Text:
● ● ● ● ● ● ●
FT-IR measurements were performed with an Equinox 55 spectrometer (Bruker) operating in transmission mode. Pellets of T2LNPs were resuspended in Milli-Q water and briefly sonicated in a water bath for 5 minutes to promote nanoparticle resuspension. From each sample a 2 μL droplet was deposited onto a diamond window and dried under a mild stream of nitrogen. Measurements were performed at a nominal resolution of 4 cm⁻¹ in the range of 4000–400 cm⁻¹. To increase the signal-to-noise ratio, 128 scans per sample were co-added without changing the position of the sample between each scan (time per scan 0.9 seconds, included dead time). For all spectra manipulations OPUS software 5.0 was used.

T2LNP morphological characterization with AFM

Pellets of T2LNPs were resuspended in Milli-Q water and briefly sonicated in a water bath for 5 minutes to promote nanoparticle resuspension. Three μl of the samples were spotted on a freshly cleaved round-shaped mica sheet (grade V-1, thickness 0.1 mm, diameter 10 mm) and air-dried over a heating plate at 37–40 °C (Velp Scientifica). Dried samples were then imaged in tapping mode with a JSPM-4210 AFM microscope (JEOL) equipped with NSC35/ALBS (MikroMasch) ultrasharp tips (resonant frequency ≈ 205 kHz; force constant ≈ 8.9 N m⁻¹, typical radius tip <10 nm). Topography images were collected over different length scales (scan size ranged from 2 μm to 25 μm with a scan speed ranging from 9.23 μm s⁻¹ to 46.2 μm s⁻¹). The obtained topography images were processed with WSxM 5.0 software⁵³ and Gwyddion software. The same AFM protocol was also applied for the AFM images of T2LNPs after the formation of the protein corona.

Size distribution analysis of T2LNP samples

Size distribution analysis was performed using AFM images. Briefly, images of different length scale (from 2 μm to 25 μm) were obtained by AFM as previously described; images of different length scale were necessary to cover the extremely high polydispersity of the T2LNP samples and considered both single particles and big aggregates. Images were processed using Gwyddion software. About 20 000 items were counted for size distribution and both the z-dimension (height) and the diameter of particles were selected for the analysis to avoid tip-driven AFM artefacts and to account also for in-plane T2LNP aggregates. Two different independent T2LNP samples were analyzed, and data were collected for the final distribution.
● ● ● ● ● ● ●
Data for analysis:
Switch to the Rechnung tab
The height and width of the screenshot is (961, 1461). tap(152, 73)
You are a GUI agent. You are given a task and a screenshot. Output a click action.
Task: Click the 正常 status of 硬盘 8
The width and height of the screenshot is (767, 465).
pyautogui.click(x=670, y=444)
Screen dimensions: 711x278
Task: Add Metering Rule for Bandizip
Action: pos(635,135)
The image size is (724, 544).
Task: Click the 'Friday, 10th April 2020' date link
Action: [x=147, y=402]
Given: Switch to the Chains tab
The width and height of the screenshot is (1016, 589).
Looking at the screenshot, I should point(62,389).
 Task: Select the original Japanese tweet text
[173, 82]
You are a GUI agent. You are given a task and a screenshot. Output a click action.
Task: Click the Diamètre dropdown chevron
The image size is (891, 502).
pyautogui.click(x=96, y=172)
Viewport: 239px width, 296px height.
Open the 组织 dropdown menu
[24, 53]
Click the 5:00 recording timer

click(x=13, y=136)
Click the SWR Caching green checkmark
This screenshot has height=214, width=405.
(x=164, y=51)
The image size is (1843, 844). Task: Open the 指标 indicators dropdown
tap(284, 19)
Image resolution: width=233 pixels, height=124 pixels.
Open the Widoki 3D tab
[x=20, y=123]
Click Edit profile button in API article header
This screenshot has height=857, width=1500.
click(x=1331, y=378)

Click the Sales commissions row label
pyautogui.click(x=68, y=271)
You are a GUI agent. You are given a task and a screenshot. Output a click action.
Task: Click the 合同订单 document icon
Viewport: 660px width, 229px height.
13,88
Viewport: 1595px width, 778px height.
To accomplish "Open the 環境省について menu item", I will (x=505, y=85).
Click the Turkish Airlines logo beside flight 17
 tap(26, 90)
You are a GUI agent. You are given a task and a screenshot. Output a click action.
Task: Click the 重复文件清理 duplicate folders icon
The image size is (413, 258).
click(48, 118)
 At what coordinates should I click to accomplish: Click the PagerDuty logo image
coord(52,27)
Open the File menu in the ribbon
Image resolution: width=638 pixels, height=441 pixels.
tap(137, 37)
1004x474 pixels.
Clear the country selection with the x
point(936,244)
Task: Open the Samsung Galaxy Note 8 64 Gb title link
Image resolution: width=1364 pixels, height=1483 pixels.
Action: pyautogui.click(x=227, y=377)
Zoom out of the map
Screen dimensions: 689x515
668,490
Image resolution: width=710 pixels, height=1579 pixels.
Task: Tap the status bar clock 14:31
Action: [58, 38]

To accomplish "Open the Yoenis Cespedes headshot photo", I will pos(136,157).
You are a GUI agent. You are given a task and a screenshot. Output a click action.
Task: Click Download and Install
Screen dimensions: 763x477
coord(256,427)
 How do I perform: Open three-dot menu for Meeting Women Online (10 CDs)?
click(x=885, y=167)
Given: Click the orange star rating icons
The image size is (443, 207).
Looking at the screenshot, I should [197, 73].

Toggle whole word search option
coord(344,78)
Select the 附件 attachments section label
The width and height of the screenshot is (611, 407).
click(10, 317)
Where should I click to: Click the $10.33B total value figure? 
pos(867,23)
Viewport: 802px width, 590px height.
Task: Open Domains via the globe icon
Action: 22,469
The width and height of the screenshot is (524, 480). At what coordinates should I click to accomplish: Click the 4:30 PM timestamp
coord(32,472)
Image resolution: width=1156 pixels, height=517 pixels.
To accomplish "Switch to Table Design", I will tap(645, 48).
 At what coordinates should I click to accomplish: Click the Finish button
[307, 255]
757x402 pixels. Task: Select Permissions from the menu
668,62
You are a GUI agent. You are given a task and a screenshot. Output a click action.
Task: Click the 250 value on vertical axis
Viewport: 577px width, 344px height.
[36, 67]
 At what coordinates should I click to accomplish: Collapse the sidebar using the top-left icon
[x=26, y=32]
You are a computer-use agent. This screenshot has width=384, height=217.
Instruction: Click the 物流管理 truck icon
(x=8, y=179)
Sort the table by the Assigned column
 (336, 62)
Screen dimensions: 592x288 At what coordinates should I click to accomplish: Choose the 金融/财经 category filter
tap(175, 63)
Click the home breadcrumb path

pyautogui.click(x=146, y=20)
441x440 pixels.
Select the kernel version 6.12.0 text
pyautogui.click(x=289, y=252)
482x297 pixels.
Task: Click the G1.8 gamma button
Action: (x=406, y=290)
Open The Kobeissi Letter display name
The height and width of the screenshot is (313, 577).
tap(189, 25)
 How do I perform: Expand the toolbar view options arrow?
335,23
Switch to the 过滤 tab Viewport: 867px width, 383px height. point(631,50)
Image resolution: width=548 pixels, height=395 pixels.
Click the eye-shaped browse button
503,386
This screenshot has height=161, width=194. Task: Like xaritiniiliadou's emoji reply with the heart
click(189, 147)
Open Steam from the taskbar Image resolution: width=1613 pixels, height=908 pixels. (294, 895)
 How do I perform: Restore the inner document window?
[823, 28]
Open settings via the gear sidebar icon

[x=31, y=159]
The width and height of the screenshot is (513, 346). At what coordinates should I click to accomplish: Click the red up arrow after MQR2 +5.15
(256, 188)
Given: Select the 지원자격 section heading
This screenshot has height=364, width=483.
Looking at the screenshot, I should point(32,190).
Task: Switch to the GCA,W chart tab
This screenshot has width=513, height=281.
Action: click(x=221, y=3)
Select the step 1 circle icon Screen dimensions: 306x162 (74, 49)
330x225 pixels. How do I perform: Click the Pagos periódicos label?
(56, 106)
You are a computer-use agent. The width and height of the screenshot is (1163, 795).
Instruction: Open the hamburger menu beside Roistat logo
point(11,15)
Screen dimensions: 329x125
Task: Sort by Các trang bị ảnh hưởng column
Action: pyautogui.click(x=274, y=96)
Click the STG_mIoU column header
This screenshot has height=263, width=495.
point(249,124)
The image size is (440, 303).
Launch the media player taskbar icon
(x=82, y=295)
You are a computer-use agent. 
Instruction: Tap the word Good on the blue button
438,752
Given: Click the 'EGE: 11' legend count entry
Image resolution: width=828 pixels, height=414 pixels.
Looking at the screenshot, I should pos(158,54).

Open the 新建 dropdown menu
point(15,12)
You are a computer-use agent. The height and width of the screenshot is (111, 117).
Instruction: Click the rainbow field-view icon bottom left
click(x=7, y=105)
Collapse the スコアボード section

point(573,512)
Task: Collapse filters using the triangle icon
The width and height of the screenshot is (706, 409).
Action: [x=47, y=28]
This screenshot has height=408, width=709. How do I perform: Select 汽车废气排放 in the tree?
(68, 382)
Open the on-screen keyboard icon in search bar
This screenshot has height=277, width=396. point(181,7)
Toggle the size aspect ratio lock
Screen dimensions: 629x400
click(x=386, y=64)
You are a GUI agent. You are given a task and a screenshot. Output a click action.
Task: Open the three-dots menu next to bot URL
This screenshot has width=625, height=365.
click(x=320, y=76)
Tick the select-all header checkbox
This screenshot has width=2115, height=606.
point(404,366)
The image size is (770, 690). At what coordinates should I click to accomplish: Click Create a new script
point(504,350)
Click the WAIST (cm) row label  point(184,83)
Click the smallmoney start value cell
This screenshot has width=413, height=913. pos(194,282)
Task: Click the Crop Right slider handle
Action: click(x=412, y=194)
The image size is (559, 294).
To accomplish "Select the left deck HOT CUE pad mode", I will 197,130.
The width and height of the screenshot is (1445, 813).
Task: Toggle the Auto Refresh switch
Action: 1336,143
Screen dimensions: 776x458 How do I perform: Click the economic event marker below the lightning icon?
● ● ● ● ● ● ●
Prompt:
Reproduce word for word everything in the T2LNP methods text from "Size distribution analysis was" down to "the final distribution.". The items above come from a different source than the T2LNP methods text.

Task answer:
Size distribution analysis was performed using AFM images. Briefly, images of different length scale (from 2 μm to 25 μm) were obtained by AFM as previously described; images of different length scale were necessary to cover the extremely high polydispersity of the T2LNP samples and considered both single particles and big aggregates. Images were processed using Gwyddion software. About 20 000 items were counted for size distribution and both the z-dimension (height) and the diameter of particles were selected for the analysis to avoid tip-driven AFM artefacts and to account also for in-plane T2LNP aggregates. Two different independent T2LNP samples were analyzed, and data were collected for the final distribution.